How to complete this task
Each record below should be given again exactly as it reads.

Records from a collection
--
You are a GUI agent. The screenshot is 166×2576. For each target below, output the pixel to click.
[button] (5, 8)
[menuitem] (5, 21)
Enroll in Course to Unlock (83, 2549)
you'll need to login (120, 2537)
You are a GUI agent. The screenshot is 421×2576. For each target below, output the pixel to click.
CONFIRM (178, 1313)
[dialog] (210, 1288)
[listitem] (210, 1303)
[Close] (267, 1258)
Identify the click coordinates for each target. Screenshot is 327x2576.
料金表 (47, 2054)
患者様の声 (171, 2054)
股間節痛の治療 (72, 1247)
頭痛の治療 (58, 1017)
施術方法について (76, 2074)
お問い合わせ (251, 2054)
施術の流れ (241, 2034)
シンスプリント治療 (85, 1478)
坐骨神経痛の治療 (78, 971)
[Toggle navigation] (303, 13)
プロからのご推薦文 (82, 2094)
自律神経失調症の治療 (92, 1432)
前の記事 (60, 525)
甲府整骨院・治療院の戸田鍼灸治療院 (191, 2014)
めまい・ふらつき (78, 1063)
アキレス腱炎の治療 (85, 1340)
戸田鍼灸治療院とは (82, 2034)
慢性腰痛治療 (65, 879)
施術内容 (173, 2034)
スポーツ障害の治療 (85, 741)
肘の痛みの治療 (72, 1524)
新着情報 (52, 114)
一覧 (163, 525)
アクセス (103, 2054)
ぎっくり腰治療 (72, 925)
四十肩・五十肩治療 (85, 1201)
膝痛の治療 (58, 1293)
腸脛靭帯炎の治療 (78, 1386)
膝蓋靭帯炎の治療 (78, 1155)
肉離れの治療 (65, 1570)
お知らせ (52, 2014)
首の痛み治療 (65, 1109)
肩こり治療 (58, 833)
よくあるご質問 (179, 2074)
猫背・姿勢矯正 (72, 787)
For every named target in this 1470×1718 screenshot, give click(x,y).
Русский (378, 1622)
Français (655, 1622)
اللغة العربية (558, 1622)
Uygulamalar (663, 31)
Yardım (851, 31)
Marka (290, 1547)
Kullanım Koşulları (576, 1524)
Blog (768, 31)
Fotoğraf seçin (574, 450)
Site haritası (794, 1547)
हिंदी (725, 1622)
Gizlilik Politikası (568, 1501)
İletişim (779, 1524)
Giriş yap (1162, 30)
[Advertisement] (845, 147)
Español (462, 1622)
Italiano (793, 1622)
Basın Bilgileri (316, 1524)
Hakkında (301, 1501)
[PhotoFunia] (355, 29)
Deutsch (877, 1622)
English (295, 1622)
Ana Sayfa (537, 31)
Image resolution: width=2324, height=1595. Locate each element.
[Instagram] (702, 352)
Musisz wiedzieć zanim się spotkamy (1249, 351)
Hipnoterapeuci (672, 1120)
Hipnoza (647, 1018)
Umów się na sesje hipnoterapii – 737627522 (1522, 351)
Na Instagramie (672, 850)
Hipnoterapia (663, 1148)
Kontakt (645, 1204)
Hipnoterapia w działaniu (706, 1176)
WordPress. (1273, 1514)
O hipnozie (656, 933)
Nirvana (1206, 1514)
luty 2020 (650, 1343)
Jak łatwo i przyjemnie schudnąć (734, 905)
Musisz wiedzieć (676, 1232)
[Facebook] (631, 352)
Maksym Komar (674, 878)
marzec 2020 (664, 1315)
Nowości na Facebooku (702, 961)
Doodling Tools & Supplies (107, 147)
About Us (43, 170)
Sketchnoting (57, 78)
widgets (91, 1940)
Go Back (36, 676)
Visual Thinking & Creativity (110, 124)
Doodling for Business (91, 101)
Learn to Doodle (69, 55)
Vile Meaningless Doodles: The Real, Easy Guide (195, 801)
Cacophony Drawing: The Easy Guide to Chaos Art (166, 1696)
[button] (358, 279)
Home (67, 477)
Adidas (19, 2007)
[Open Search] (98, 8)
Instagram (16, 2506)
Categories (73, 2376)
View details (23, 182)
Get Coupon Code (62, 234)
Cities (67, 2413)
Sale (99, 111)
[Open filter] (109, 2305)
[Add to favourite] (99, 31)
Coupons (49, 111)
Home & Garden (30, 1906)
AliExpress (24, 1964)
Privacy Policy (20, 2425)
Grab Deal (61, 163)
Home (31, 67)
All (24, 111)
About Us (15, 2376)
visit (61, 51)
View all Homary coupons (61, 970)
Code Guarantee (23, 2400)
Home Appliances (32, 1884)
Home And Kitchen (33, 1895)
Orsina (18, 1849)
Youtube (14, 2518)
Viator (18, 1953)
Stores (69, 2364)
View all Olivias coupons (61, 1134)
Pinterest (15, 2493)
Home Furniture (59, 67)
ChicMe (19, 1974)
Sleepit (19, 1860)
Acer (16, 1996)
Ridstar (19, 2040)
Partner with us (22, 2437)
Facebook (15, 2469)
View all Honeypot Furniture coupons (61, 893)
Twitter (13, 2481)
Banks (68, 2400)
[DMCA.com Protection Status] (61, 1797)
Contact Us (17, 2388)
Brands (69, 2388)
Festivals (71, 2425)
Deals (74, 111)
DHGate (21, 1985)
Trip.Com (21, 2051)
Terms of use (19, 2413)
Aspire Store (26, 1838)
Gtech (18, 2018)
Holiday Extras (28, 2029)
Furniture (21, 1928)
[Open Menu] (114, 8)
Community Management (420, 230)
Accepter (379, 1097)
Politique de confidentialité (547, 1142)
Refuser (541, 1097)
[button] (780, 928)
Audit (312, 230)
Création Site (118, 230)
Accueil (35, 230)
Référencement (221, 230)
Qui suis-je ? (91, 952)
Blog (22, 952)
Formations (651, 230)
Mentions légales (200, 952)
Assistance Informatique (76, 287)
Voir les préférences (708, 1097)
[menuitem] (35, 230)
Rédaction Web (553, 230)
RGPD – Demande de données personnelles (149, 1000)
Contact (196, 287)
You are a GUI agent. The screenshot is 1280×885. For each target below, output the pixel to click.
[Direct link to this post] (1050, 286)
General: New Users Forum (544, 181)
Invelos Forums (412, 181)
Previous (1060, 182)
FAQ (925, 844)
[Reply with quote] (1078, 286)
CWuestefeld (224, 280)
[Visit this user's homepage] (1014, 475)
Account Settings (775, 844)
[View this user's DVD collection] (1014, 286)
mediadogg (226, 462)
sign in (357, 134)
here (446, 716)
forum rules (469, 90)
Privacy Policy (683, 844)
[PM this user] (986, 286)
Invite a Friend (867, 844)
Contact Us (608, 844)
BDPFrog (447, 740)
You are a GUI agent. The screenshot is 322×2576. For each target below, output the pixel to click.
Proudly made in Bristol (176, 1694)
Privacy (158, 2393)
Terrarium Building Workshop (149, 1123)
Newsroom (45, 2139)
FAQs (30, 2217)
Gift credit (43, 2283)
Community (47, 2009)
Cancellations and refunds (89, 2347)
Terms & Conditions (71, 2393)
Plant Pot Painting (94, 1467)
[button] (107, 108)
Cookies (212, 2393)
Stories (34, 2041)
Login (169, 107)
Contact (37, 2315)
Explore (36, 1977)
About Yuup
--
Response
You are a GUI agent. The screenshot is 166×2576. For each target below, output the pixel to click.
[button] (5, 8)
[menuitem] (5, 21)
Enroll in Course to Unlock (83, 2549)
you'll need to login (120, 2537)
You are a GUI agent. The screenshot is 421×2576. For each target below, output the pixel to click.
CONFIRM (178, 1313)
[dialog] (210, 1288)
[listitem] (210, 1303)
[Close] (267, 1258)
Identify the click coordinates for each target. Screenshot is 327x2576.
料金表 (47, 2054)
患者様の声 (171, 2054)
股間節痛の治療 (72, 1247)
頭痛の治療 (58, 1017)
施術方法について (76, 2074)
お問い合わせ (251, 2054)
施術の流れ (241, 2034)
シンスプリント治療 (85, 1478)
坐骨神経痛の治療 (78, 971)
[Toggle navigation] (303, 13)
プロからのご推薦文 (82, 2094)
自律神経失調症の治療 (92, 1432)
前の記事 (60, 525)
甲府整骨院・治療院の戸田鍼灸治療院 (191, 2014)
めまい・ふらつき (78, 1063)
アキレス腱炎の治療 (85, 1340)
戸田鍼灸治療院とは (82, 2034)
慢性腰痛治療 (65, 879)
施術内容 (173, 2034)
スポーツ障害の治療 (85, 741)
肘の痛みの治療 (72, 1524)
新着情報 (52, 114)
一覧 (163, 525)
アクセス (103, 2054)
ぎっくり腰治療 (72, 925)
四十肩・五十肩治療 (85, 1201)
膝痛の治療 (58, 1293)
腸脛靭帯炎の治療 (78, 1386)
膝蓋靭帯炎の治療 (78, 1155)
肉離れの治療 (65, 1570)
お知らせ (52, 2014)
首の痛み治療 (65, 1109)
肩こり治療 (58, 833)
よくあるご質問 (179, 2074)
猫背・姿勢矯正 (72, 787)
For every named target in this 1470×1718 screenshot, give click(x,y).
Русский (378, 1622)
Français (655, 1622)
اللغة العربية (558, 1622)
Uygulamalar (663, 31)
Yardım (851, 31)
Marka (290, 1547)
Kullanım Koşulları (576, 1524)
Blog (768, 31)
Fotoğraf seçin (574, 450)
Site haritası (794, 1547)
हिंदी (725, 1622)
Gizlilik Politikası (568, 1501)
İletişim (779, 1524)
Giriş yap (1162, 30)
[Advertisement] (845, 147)
Español (462, 1622)
Italiano (793, 1622)
Basın Bilgileri (316, 1524)
Hakkında (301, 1501)
[PhotoFunia] (355, 29)
Deutsch (877, 1622)
English (295, 1622)
Ana Sayfa (537, 31)
Image resolution: width=2324, height=1595. Locate each element.
[Instagram] (702, 352)
Musisz wiedzieć zanim się spotkamy (1249, 351)
Hipnoterapeuci (672, 1120)
Hipnoza (647, 1018)
Umów się na sesje hipnoterapii – 737627522 (1522, 351)
Na Instagramie (672, 850)
Hipnoterapia (663, 1148)
Kontakt (645, 1204)
Hipnoterapia w działaniu (706, 1176)
WordPress. (1273, 1514)
O hipnozie (656, 933)
Nirvana (1206, 1514)
luty 2020 (650, 1343)
Jak łatwo i przyjemnie schudnąć (734, 905)
Musisz wiedzieć (676, 1232)
[Facebook] (631, 352)
Maksym Komar (674, 878)
marzec 2020 (664, 1315)
Nowości na Facebooku (702, 961)
Doodling Tools & Supplies (107, 147)
About Us (43, 170)
Sketchnoting (57, 78)
widgets (91, 1940)
Go Back (36, 676)
Visual Thinking & Creativity (110, 124)
Doodling for Business (91, 101)
Learn to Doodle (69, 55)
Vile Meaningless Doodles: The Real, Easy Guide (195, 801)
Cacophony Drawing: The Easy Guide to Chaos Art (166, 1696)
[button] (358, 279)
Home (67, 477)
Adidas (19, 2007)
[Open Search] (98, 8)
Instagram (16, 2506)
Categories (73, 2376)
View details (23, 182)
Get Coupon Code (62, 234)
Cities (67, 2413)
Sale (99, 111)
[Open filter] (109, 2305)
[Add to favourite] (99, 31)
Coupons (49, 111)
Home & Garden (30, 1906)
AliExpress (24, 1964)
Privacy Policy (20, 2425)
Grab Deal (61, 163)
Home (31, 67)
All (24, 111)
About Us (15, 2376)
visit (61, 51)
View all Homary coupons (61, 970)
Code Guarantee (23, 2400)
Home Appliances (32, 1884)
Home And Kitchen (33, 1895)
Orsina (18, 1849)
Youtube (14, 2518)
Viator (18, 1953)
Stores (69, 2364)
View all Olivias coupons (61, 1134)
Pinterest (15, 2493)
Home Furniture (59, 67)
ChicMe (19, 1974)
Sleepit (19, 1860)
Acer (16, 1996)
Ridstar (19, 2040)
Partner with us (22, 2437)
Facebook (15, 2469)
View all Honeypot Furniture coupons (61, 893)
Twitter (13, 2481)
Banks (68, 2400)
[DMCA.com Protection Status] (61, 1797)
Contact Us (17, 2388)
Brands (69, 2388)
Festivals (71, 2425)
Deals (74, 111)
DHGate (21, 1985)
Trip.Com (21, 2051)
Terms of use (19, 2413)
Aspire Store (26, 1838)
Gtech (18, 2018)
Holiday Extras (28, 2029)
Furniture (21, 1928)
[Open Menu] (114, 8)
Community Management (420, 230)
Accepter (379, 1097)
Politique de confidentialité (547, 1142)
Refuser (541, 1097)
[button] (780, 928)
Audit (312, 230)
Création Site (118, 230)
Accueil (35, 230)
Référencement (221, 230)
Qui suis-je ? (91, 952)
Blog (22, 952)
Formations (651, 230)
Mentions légales (200, 952)
Assistance Informatique (76, 287)
Voir les préférences (708, 1097)
[menuitem] (35, 230)
Rédaction Web (553, 230)
RGPD – Demande de données personnelles (149, 1000)
Contact (196, 287)
You are a GUI agent. The screenshot is 1280×885. For each target below, output the pixel to click.
[Direct link to this post] (1050, 286)
General: New Users Forum (544, 181)
Invelos Forums (412, 181)
Previous (1060, 182)
FAQ (925, 844)
[Reply with quote] (1078, 286)
CWuestefeld (224, 280)
[Visit this user's homepage] (1014, 475)
Account Settings (775, 844)
[View this user's DVD collection] (1014, 286)
mediadogg (226, 462)
sign in (357, 134)
here (446, 716)
forum rules (469, 90)
Privacy Policy (683, 844)
[PM this user] (986, 286)
Invite a Friend (867, 844)
Contact Us (608, 844)
BDPFrog (447, 740)
You are a GUI agent. The screenshot is 322×2576. For each target below, output the pixel to click.
Proudly made in Bristol (176, 1694)
Privacy (158, 2393)
Terrarium Building Workshop (149, 1123)
Newsroom (45, 2139)
FAQs (30, 2217)
Gift credit (43, 2283)
Community (47, 2009)
Cancellations and refunds (89, 2347)
Terms & Conditions (71, 2393)
Plant Pot Painting (94, 1467)
[button] (107, 108)
Cookies (212, 2393)
Stories (34, 2041)
Login (169, 107)
Contact (37, 2315)
Explore (36, 1977)
About Yuup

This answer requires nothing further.